Au fil du documentaire et des livres de comptes exhumés par une chercheuse danoise, on apprend que le total des revenus figurant dans les comptes de la société qui exploitait la mine, se chiffrent à 400 milliards de couronnes au Danemark d’aujourd’hui (soit environ 54 milliards d’euros). La conversion à la valeur actuelle a été réalisée par Torben M. Andersen, professeur d’économie à l’Université d’Aarhus et président du Conseil économique du Kalaallit Nunaat. La valeur de la cryolite a considérablement augmenté lorsqu’il a été découvert en 1886 que la matière première pouvait être utilisée pour produire de l’aluminium. La cryolite brute était transportée par bateau jusqu’au Danemark et transformée dans une usine d’où elle était vendue. Dès 1864, la Pennsylvania Salt Manufacturing Company, également appelée PennSalt (aujourd’hui Pennwalt Cooperation), a signé un contrat avec le gouvernement danois pour obtenir de la cryolite d’Ivittuut. Durant l’occupation du Danemark par les nazis, la cryolite brute a été directement vendue à la société américaine Pennsalt.
Diffusé en avant-première à Nuuk (capitale du Kalaallit Nunaat), le documentaire a soulevé une grande indignation parmi les citoyen·nes et les politicien·nes Kalaallit (pl. groenlandais·es).

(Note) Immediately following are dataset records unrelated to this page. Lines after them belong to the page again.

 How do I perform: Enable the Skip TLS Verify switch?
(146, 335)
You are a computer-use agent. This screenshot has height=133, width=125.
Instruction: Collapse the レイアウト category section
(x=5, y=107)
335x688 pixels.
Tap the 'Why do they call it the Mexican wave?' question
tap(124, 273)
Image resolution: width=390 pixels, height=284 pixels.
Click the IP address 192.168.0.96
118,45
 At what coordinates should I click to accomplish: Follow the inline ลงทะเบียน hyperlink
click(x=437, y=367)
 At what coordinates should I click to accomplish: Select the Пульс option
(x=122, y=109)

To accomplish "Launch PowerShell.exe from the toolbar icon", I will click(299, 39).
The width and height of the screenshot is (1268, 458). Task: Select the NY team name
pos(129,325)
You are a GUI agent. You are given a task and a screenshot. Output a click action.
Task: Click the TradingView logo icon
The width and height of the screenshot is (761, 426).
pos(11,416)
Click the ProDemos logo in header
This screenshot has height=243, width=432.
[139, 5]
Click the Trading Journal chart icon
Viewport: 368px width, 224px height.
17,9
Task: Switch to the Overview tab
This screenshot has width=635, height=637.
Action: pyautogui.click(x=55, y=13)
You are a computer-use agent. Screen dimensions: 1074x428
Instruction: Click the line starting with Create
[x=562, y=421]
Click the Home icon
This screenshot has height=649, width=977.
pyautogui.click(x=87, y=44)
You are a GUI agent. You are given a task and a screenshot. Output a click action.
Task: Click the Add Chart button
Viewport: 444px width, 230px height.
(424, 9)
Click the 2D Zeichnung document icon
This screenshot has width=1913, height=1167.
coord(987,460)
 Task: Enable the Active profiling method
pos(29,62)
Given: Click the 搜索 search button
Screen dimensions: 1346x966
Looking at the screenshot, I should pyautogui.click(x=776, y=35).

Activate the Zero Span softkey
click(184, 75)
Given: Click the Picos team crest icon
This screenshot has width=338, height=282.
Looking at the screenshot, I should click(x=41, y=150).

Pour le président de Siumut, l’un des principaux partis de la coalition au pouvoir, Erik Jensen, le documentaire montre que le désir d’indépendance des Kalaallit n’est pas irréaliste : “Cela a renforcé notre sentiment que nous pouvons nous débrouiller seuls au Kalaallit Nunaat. Que nous ne sommes pas seulement une dépense.” Renversant le stigmate, le premier ministre Kalaaleq a invité à se demander : “Que serait devenu le Danemark sans le Kalaallit Nunaat ?” Pour Sara Olsvig, la présidente du Conseil Circumpolaire Inuit (ICC), “le documentaire devrait donner une impulsion supplémentaire au cheminement du Danemark vers une meilleure compréhension de lui-même en tant que puissance coloniale”. Pourtant, au Danemark, le documentaire a déclenché de vives critiques, en particulier celles des partis conservateur et libéraux et du ministre de la Culture, Jakob Engel-Schmidt, qui a qualifié le documentaire de “désinformation”. Si plusieurs économistes ont mis en doute le chiffrage qui a cristallisé les critiques, Torben M. Andersen souligne clairement dans le documentaire qu’il s’agit d’un calcul du chiffre d’affaires total et non de bénéfices. Pour l’économiste Arindam Banerjee, qui participe également au documentaire, il est important de tenir compte de la relation colonialiste dans l’équation. Le fait que le Danemark ait eu le monopole au Kalaallit Nunaat (jusqu’en 1950), que l’exploitation minière ait été dirigée par une société danoise et que ce soient des travailleurs danois qui aient dirigé et participé à l’exploitation, tout cela a contribué à profiter in fine à l’économie danoise. C’est pourquoi le chiffre de 400 milliards peut être assimilé à un bénéfice pour la société danoise au détriment du Kalaallit Nunaat.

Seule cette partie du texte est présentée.